Without the pictures, set down exactly the lines from the one that contains "You are a GUI" to the end of the entries, both included, and nothing besides.
****************
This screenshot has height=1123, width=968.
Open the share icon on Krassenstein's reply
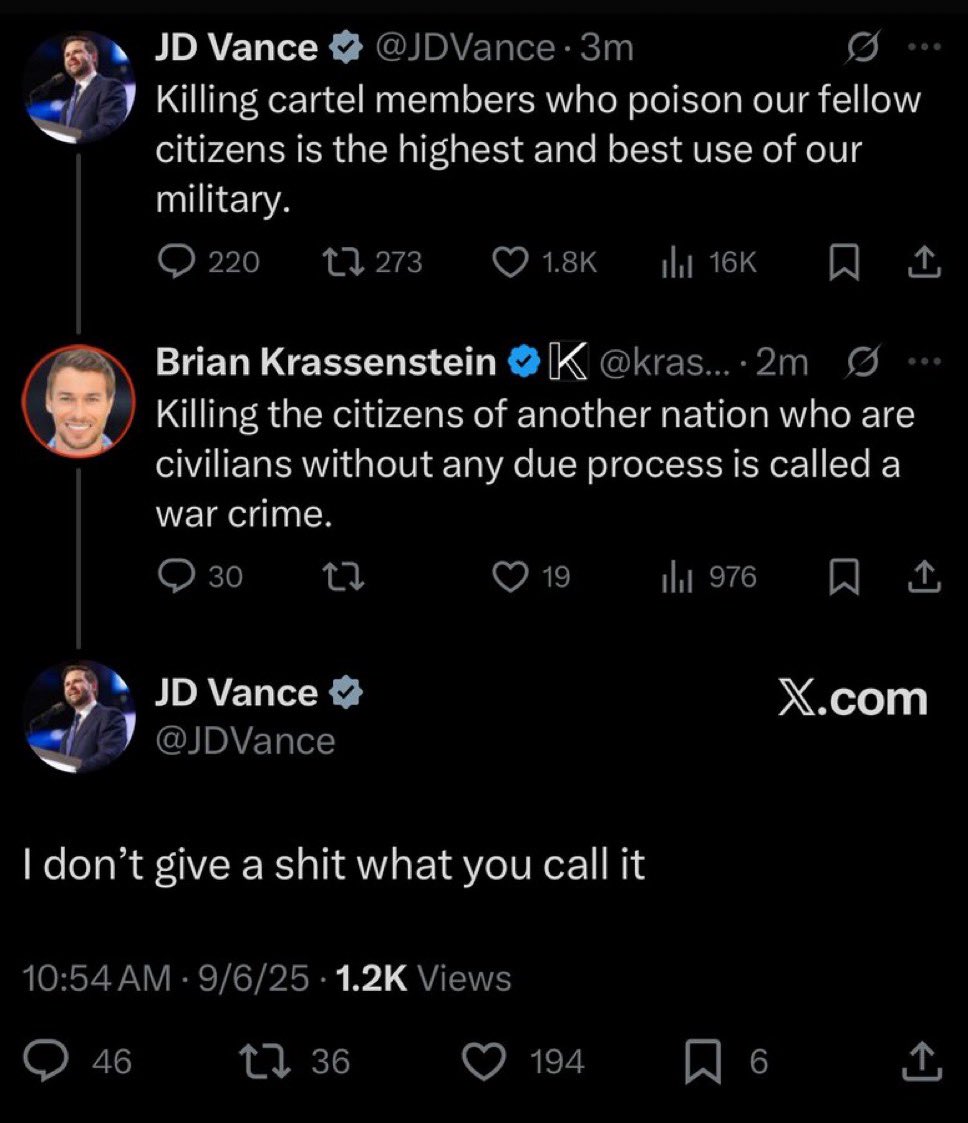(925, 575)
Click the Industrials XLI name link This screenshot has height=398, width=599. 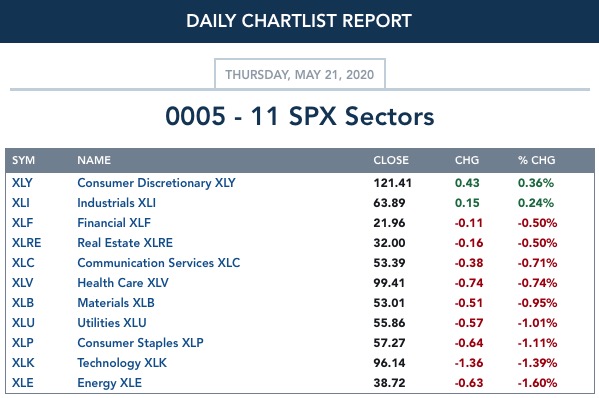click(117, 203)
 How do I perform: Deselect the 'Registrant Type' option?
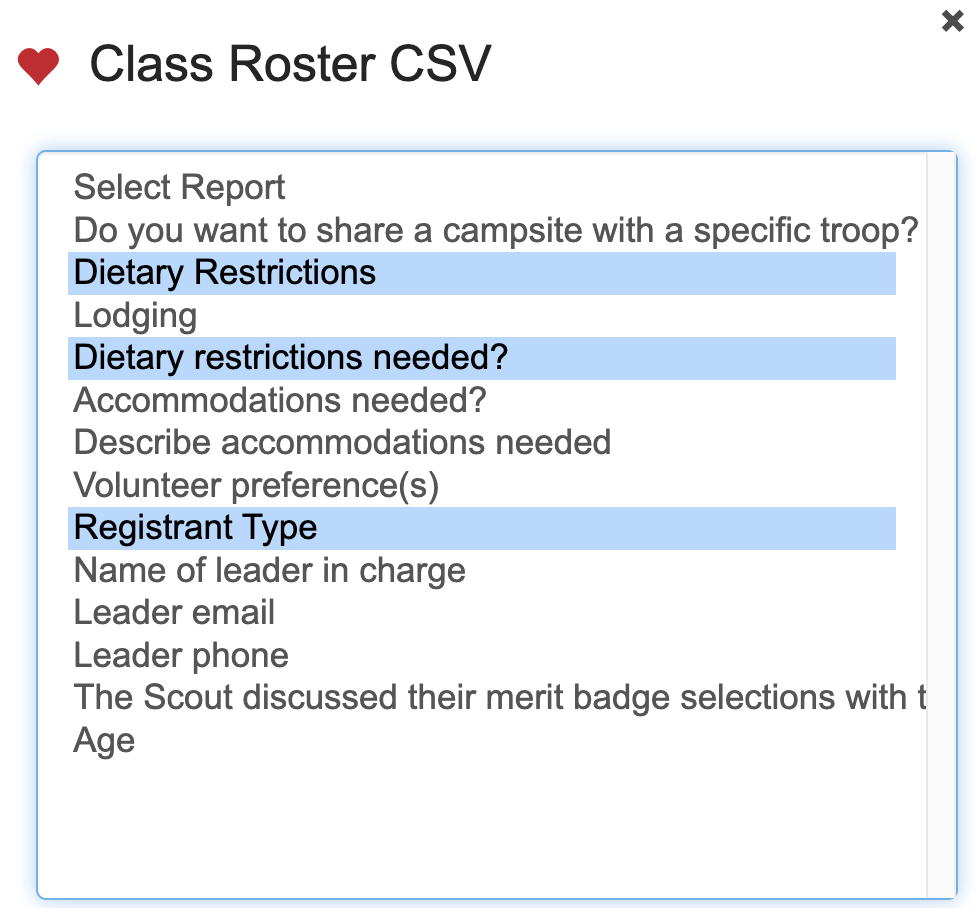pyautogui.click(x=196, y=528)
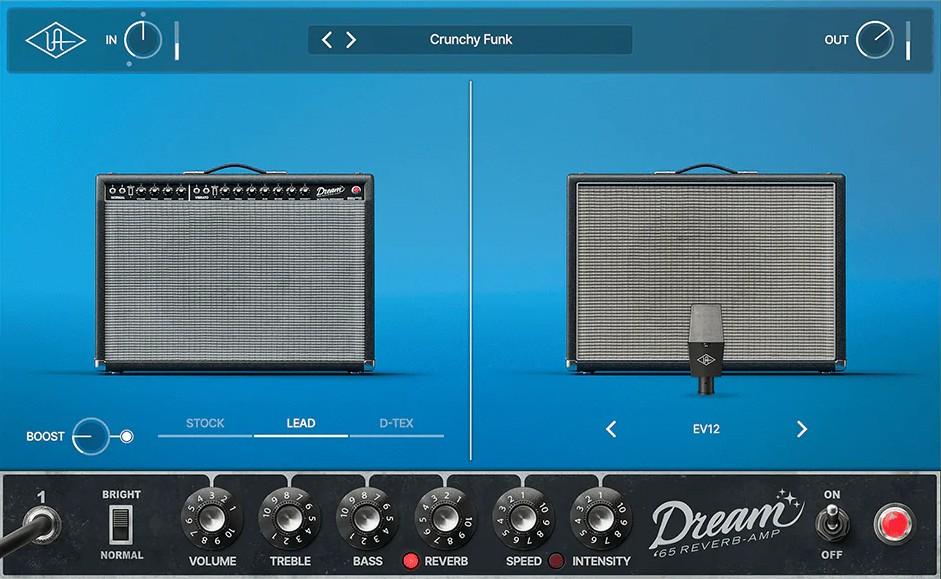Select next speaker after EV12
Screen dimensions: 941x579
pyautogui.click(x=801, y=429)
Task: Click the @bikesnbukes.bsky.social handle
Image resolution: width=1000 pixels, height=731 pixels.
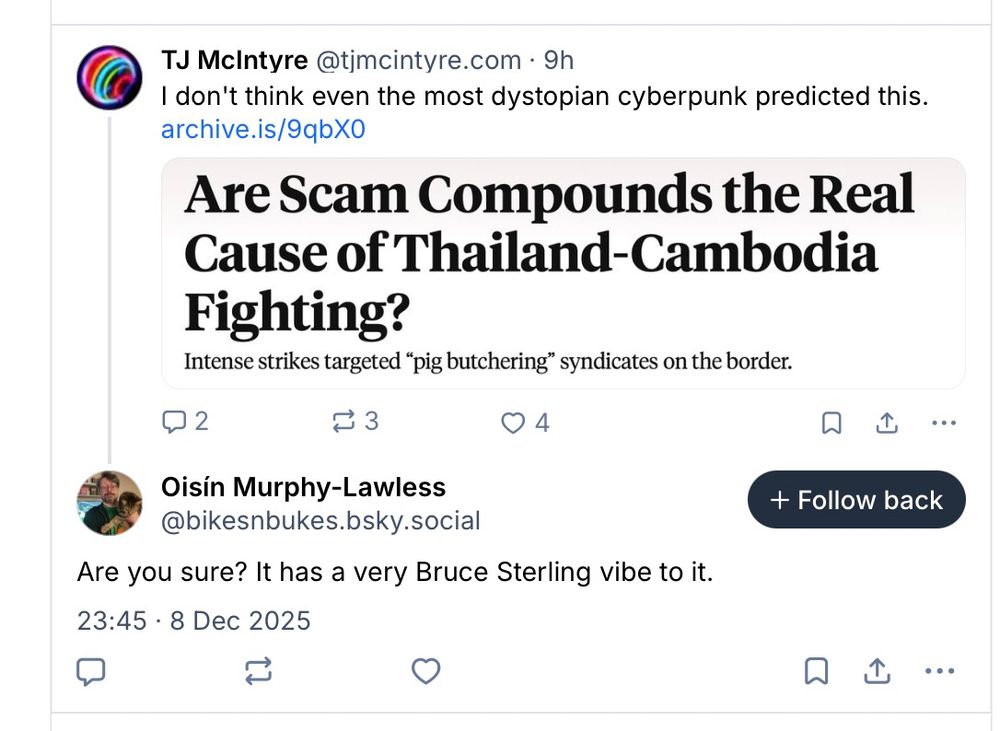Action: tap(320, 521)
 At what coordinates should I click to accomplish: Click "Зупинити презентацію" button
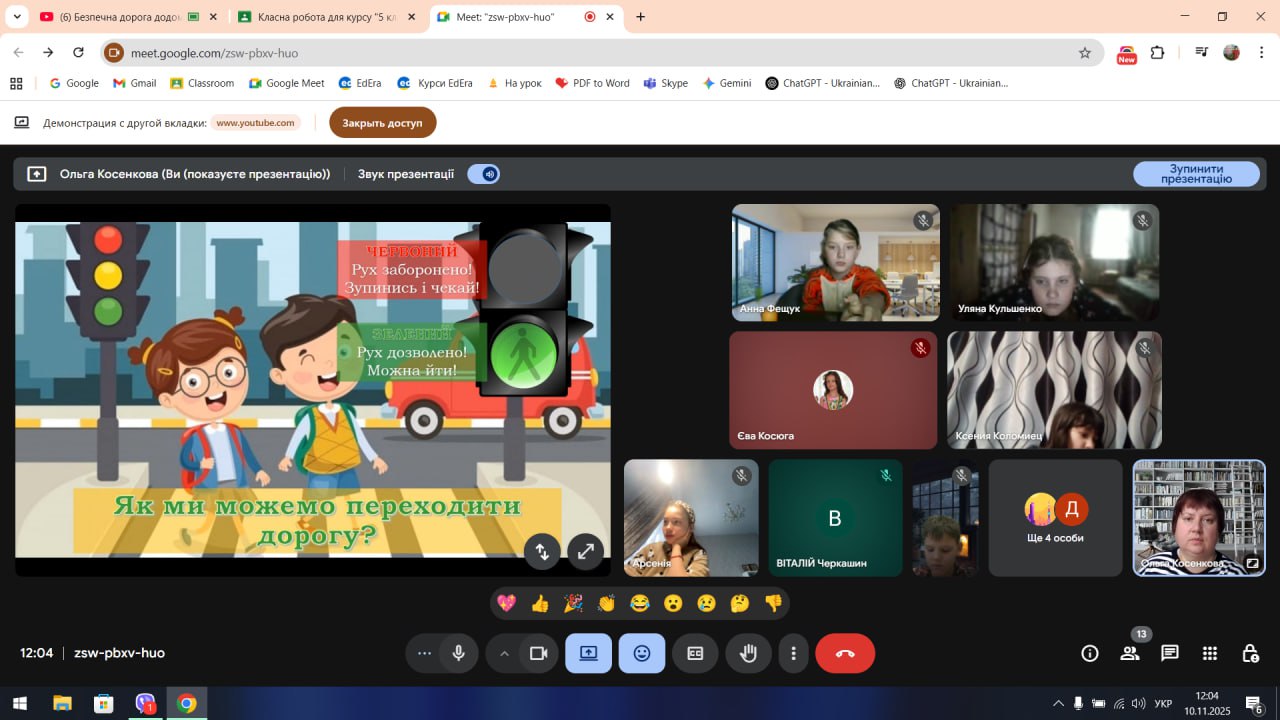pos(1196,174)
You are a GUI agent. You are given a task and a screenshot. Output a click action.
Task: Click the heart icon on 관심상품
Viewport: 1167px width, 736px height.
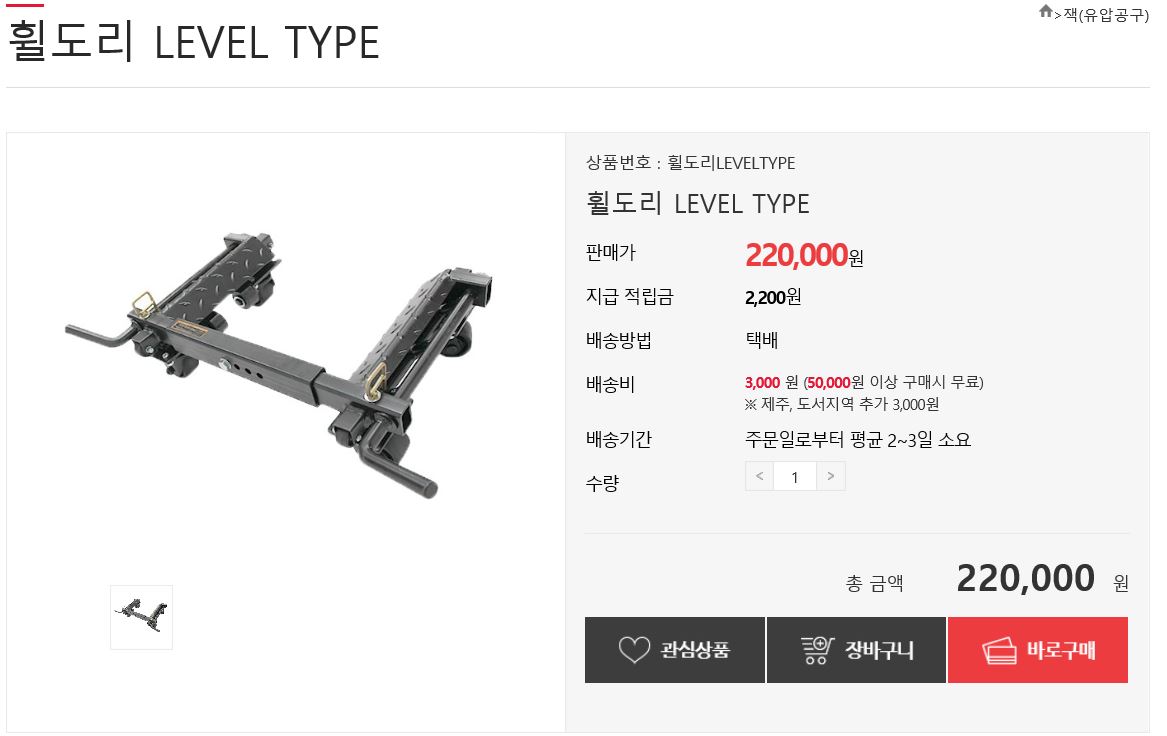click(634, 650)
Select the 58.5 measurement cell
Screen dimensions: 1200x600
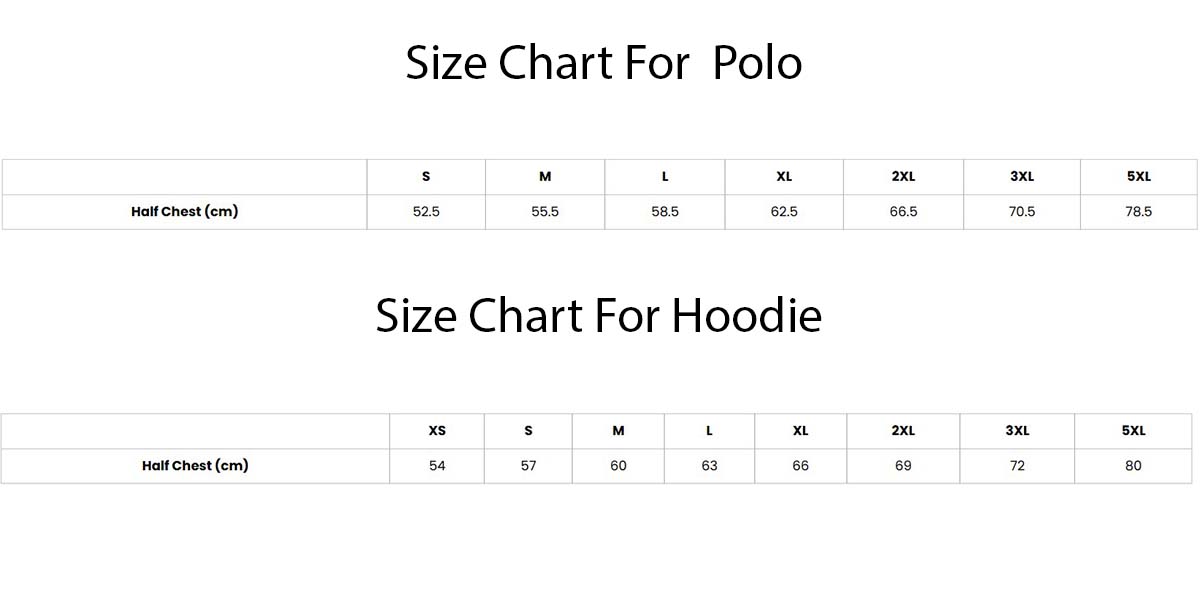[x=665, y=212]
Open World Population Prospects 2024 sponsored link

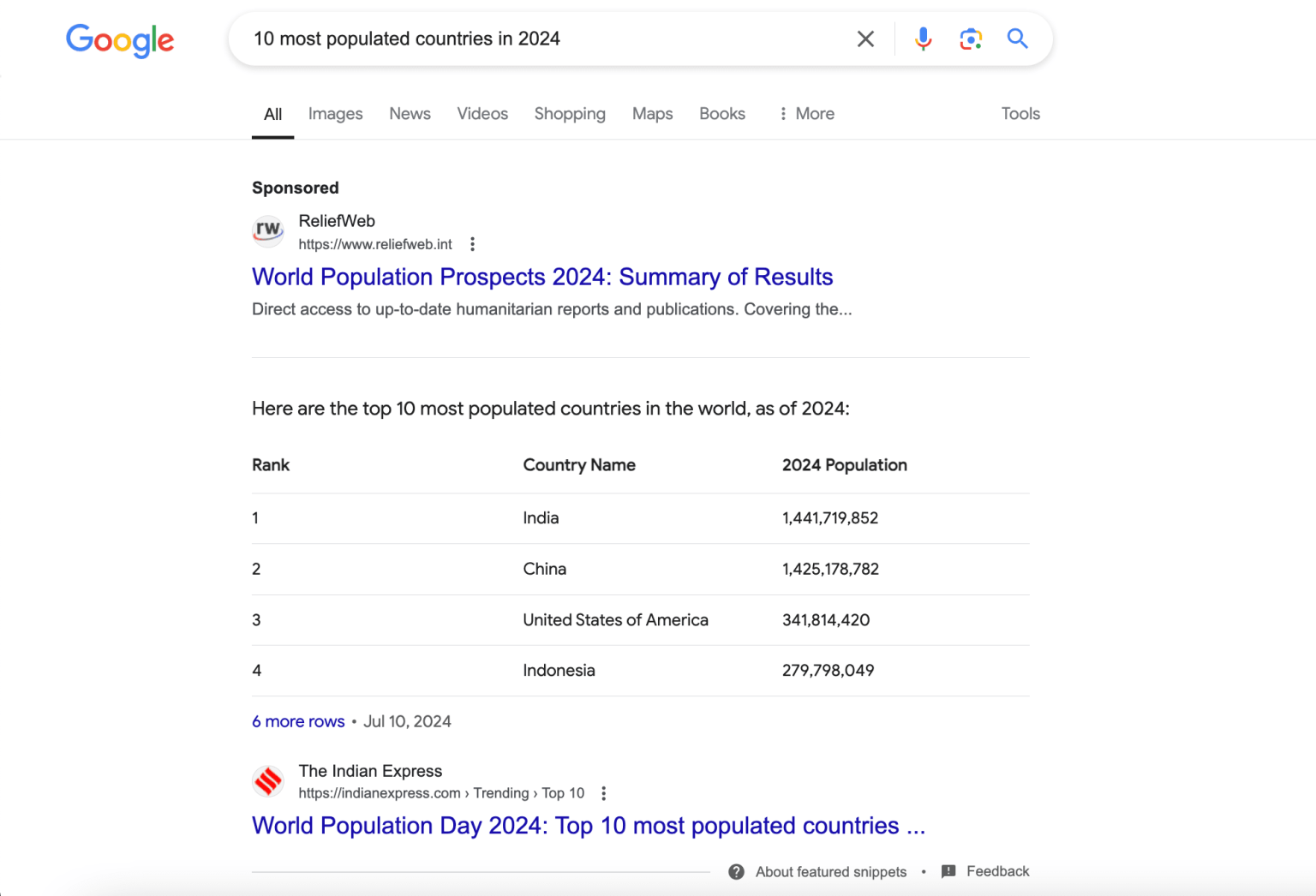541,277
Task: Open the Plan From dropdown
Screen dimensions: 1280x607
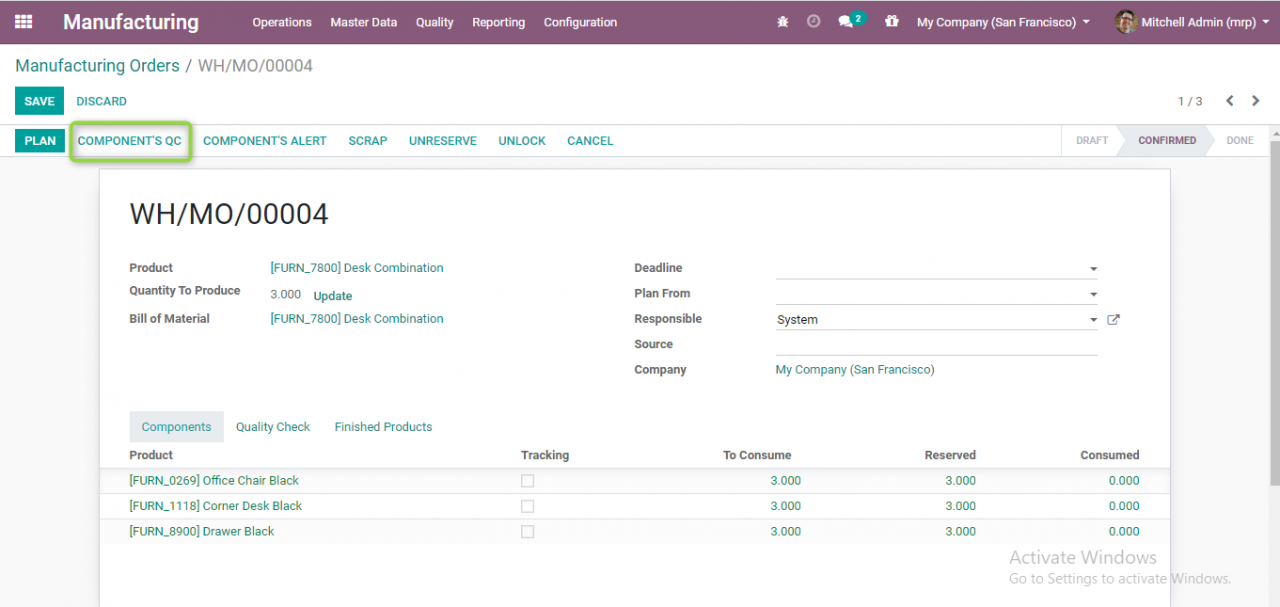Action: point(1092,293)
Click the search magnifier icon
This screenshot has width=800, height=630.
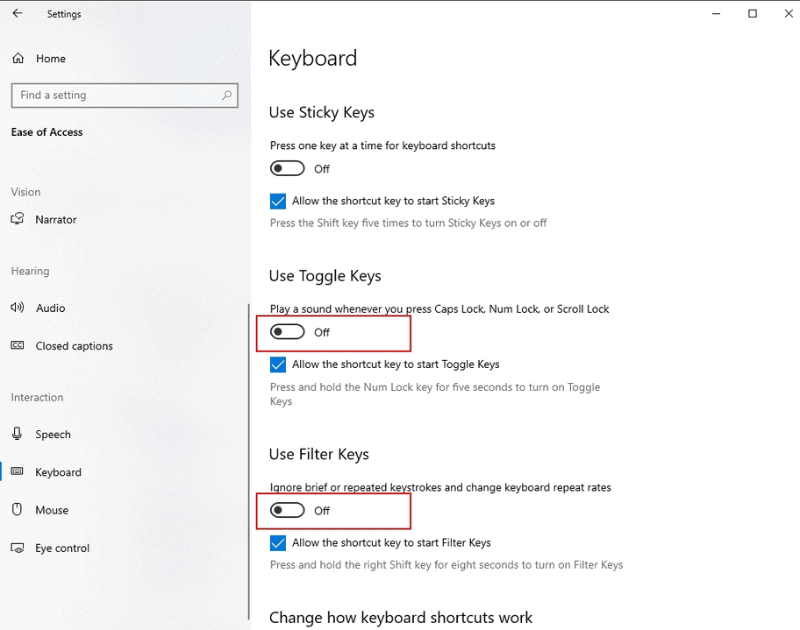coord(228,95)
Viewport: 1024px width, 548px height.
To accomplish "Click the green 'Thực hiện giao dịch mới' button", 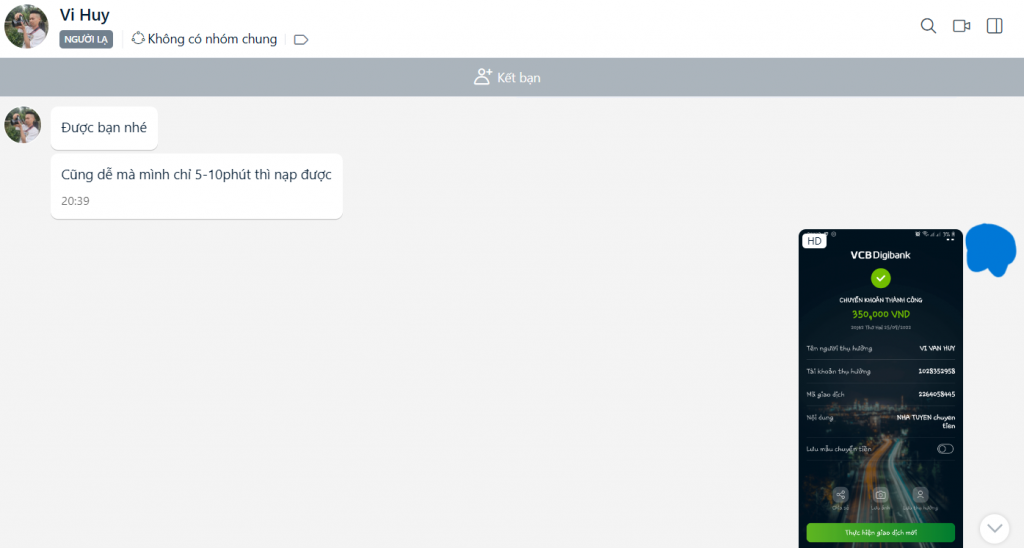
****************
__Answer box__:
You are a GUI agent. You are given a task and a screenshot. Output a click action.
Task: Click the heart icon on 관심상품
Viewport: 1167px width, 736px height.
click(634, 650)
Select the 58.5 measurement cell
Screen dimensions: 1200x600
[x=665, y=212]
Open World Population Prospects 2024 sponsored link

541,277
Task: Open the Plan From dropdown
Screen dimensions: 1280x607
Action: point(1092,293)
Click the search magnifier icon
This screenshot has width=800, height=630.
coord(228,95)
Viewport: 1024px width, 548px height.
To accomplish "Click the green 'Thực hiện giao dịch mới' button", 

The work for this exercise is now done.